Depressa teve contacto com a população local, pois a notícia da sua chegada passou de casa em casa, e não tardou que fosse visitado pelos habitantes. A sua reputação de homem de Deus e de caridoso depressa se espalhou, pois assistia as crianças e os idosos, com quem ninguém se preocupava. A todos acolhia. Construiu um asilo para os mais necessitados, conservando-os perto de si. Comprava escravos, crianças e adolescentes, e libertava-os. Desses novos libertos, Foucauld pediu a um, ao qual deu o nome de Paulo, para que ficasse junto dele e o ajudasse nas necessidades materiais.
Apesar das muitas tarefas, Charles de Foucauld reservava sempre tempo para a oração e intimidade com Deus. No ano de 1904 foi convidado por Laperrine, supremo comandante dos oásis saarianos, para as suas chamadas “viagens de catequese” por Ahnet, Adrar e Hoggar. Feliz com a oportunidade que se lhe abria de estar com os tuaregues, não hesitou e partiu por cinco meses. O líder tuaregue, Mussa ag Amastane, pediu ao padre Foucauld que ficasse com eles, mas Laperrine achava a ideia prematura. Charles não ficou, e regressou para Béni-Abbès, após um período de descanso em Gardaia, junto dos Padres Brancos.

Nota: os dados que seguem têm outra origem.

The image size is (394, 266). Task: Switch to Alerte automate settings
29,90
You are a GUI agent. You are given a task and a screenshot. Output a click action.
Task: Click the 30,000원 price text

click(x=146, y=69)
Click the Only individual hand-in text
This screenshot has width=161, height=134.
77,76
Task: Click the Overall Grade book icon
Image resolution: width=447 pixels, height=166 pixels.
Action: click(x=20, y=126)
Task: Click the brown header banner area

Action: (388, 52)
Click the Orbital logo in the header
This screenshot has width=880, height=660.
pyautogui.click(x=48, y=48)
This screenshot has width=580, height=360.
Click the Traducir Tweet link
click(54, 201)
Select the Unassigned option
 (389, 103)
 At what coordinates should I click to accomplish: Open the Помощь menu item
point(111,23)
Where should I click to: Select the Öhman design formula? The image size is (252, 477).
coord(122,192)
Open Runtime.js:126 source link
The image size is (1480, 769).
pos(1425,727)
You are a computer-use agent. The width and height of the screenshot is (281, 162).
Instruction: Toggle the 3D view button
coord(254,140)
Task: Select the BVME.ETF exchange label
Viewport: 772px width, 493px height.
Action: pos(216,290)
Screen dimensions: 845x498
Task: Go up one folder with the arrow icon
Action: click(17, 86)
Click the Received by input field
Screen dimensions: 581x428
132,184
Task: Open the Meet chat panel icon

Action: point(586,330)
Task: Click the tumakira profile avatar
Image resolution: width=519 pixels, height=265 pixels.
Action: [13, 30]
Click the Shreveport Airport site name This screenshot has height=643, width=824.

Este fora o primeiro contacto com Hoggar, mas não seria o último. No ano de 1906, Laperrine convidou Foucauld para nova expedição, que duraria um pouco mais do que a anterior. Charles hesitou, mas por conselho do seu superior aceitou e partiu para Tamanrasset, Hoggar, onde celebrou a primeira missa. Aí, com a irmã de Mussa, aprendeu a língua tamacheque e com ela 1200 canções do deserto. Em agosto de 1914 começou a I Grande Guerra, da qual o padre Foucauld apenas tomou conhecimento em setembro.
O conflito também chegou a Tamanrasset, perto da casa de Foucauld. A autoridade militar mandou construir, por conselho de Charles, uma espécie de forte para a defesa dos habitantes. Os soldados instalaram-se e o padre Foucauld foi viver com eles. A cada ameaça, os tuaregues fugiam para a fortificação, regressando depois às suas tendas.
No dia 1 de dezembro de 1916, primeira sexta-feira do mês, à tarde, o forte encontrava-se momentaneamente sem soldados. El Madani, senussita, seita tuaregue, aproximou-se da fortificação e pediu para entrar, sob o falso pretexto de trazer cartas de França para o padre Foucauld; quando este entreabriu a porta foi apanhado e levado para fora.
Ataram-lhe os pés e as mãos e colocaram uma sentinela junto dele. Outro rebelde senussita foi buscar Paulo e colocou-o junto do padre Foucauld. Era quase noite quando chegaram dois homens em camelos, vindos do forte Motylinski. Soam tiros. A sentinela, pensando que vêem libertar o padre Foucauld, de imediato pega na arma e com um disparo feriu de morte o “Irmão Universal”, como era conhecido.
Charles de Foucauld foi beatificado a 13 de novembro de 2005 pelo papa Bento XVI, precisamente dez anos antes dos atentados que causaram dezenas de mortos em Paris. O seu túmulo encontra-se El Menia, Argélia.
Pelo menos duas dezenas de institutos e fraternidades de religiosos, padres e leigos, criados, na maior parte dos casos, após a sua morte e interpretando, cada qual segundo a sua sensibilidade, a herança de Charles de Foucauld, continuam a manter viva a espiritualidade daquele que o teólogo Yves Congar um dia chamou de "farol místico" para o séc. XX, a par de Teresa de Lisieux.
Os apelos constantes do papa Francisco para uma Igreja que saia da sua zona de conforto e se dirija às periferias foram vividos antecipadamente por Charles de Foucauld e, no seu seguimento, pelas instituições que inspirou.